Arabic transcription(s)
- • Arabic: عين الديوك الفوقا
- Ein ad-Duyuk al-Foqa Location of Ein ad-Duyuk at-Foqa within Palestine
- Coordinates: 31°53′22″N 35°25′30″E﻿ / ﻿31.88944°N 35.42500°E
- Palestine grid: 190/143
- State: State of Palestine
- Governorate: Jericho

Government
- • Type: Village council

Population (2017)
- • Total: 885

= Ein ad-Duyuk al-Foqa =

Ein ad-Duyuk al-Foqa (عين الديوك الفوقا), also called Duyuk, is a Palestinian village in the Jericho Governorate in the eastern West Bank situated in the Jordan Valley, located 3 km northwest of Jericho. According to the Palestinian Central Bureau of Statistics, Ein ad-Duyuk al-Foqa had a population of 885 inhabitants in 2017. In 1997, refugees constituted 27.9% of the population. The primary health care for the village is through contributions from the Ministry of Health and Medical Relief Committee.

==History==
===Antiquity===

Under the Seleucid Empire, the peak of nearby Jebel Quruntul was fortified and garrisoned to control Jericho and the roads leading through the mountains from it to Jerusalem. The original Hebrew name is not preserved except in the Greek transcriptions of 1 Maccabees and Josephus, which call it Dok and Dagon. It was the scene of Simon Maccabeus's assassination by his son-in-law Ptolemy. The later lavra monastery beside the Grotto of the Temptation also had a name transcribed into Greek as Douka.

===Ottoman era===
It was noted as mazra’a (=cultivated land) near Riha in the 945 AH/1538-1539 CE Ottoman tax records, and as a mazra’a near An-Nuway'imah in the 1005 AH/1596-1597 CE tax records.
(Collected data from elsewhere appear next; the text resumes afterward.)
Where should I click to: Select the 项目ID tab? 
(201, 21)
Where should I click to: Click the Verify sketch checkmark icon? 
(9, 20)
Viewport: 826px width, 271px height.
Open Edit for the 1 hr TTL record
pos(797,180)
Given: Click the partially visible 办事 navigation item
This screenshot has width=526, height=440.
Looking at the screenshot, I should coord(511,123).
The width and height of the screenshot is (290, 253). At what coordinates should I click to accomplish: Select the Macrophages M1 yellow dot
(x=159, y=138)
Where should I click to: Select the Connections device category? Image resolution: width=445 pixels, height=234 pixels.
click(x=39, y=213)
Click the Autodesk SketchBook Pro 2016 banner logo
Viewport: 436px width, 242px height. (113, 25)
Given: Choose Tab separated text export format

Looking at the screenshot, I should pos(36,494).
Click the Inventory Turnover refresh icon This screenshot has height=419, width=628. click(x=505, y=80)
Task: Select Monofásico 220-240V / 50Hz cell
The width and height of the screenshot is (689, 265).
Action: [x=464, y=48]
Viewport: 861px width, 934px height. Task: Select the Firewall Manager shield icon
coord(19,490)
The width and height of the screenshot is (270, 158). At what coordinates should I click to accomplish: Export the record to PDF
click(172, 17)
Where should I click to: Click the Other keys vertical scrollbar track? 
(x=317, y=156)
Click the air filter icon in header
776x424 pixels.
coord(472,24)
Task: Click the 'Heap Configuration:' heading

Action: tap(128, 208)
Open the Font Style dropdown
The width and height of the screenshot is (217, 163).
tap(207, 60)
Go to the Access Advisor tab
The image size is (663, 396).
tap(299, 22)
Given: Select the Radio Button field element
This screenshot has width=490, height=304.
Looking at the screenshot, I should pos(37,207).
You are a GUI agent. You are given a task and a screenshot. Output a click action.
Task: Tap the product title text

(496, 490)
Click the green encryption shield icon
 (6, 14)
In 1838 Edward Robinson noted the "large and beautiful fountain or rather fountains" at Duk.

In 1883, the PEF's Survey of Western Palestine noted at Ain ed Duk: "Near this spring a tomb was examined in the side of the hill. It is a chamber with 21 kokim in two tiers. There are other caves near it, and broken sarcophagi. The one excavated measures 16 feet by 17 feet. The lower tier contains three kokim at the back, and 4 each side. The upper tier has only three on the left hand side. The kokim are 2 feet wide, 6 feet 8 inches long, and 3 feet 4 inches high. Near the same place were found two shafts 3 feet long and 2 feet 8 inches diameter."

===British Mandate era===
In the 1922 census of Palestine conducted by the British Mandate authorities, ad-Duyuk, together with Al-Auja and Nweimeh had a population of 332; 322 Muslims and 10 Christians, where the Christians were 7 Orthodox, and 3 Syrian Catholic. In the 1931 census Duyuk had a population of 291 Muslims, in 66 houses.

In the 1945 statistics, Duyuk's population was 730 Muslims and it had jurisdiction over 21,332 dunams of land. Of this, 399 dunams were for citrus and bananas, 2,050 dunams were for plantations and irrigable land, 1,171 for cereals, while a total of 17,712 dunams were non-cultivable areas.

===Jordanian era===
In the wake of the 1948 Arab–Israeli War, and after the 1949 Armistice Agreements, Duyuk came under Jordanian rule.

===Post-1967===
Since the Six-Day War in 1967, Duyuk has been under Israeli occupation.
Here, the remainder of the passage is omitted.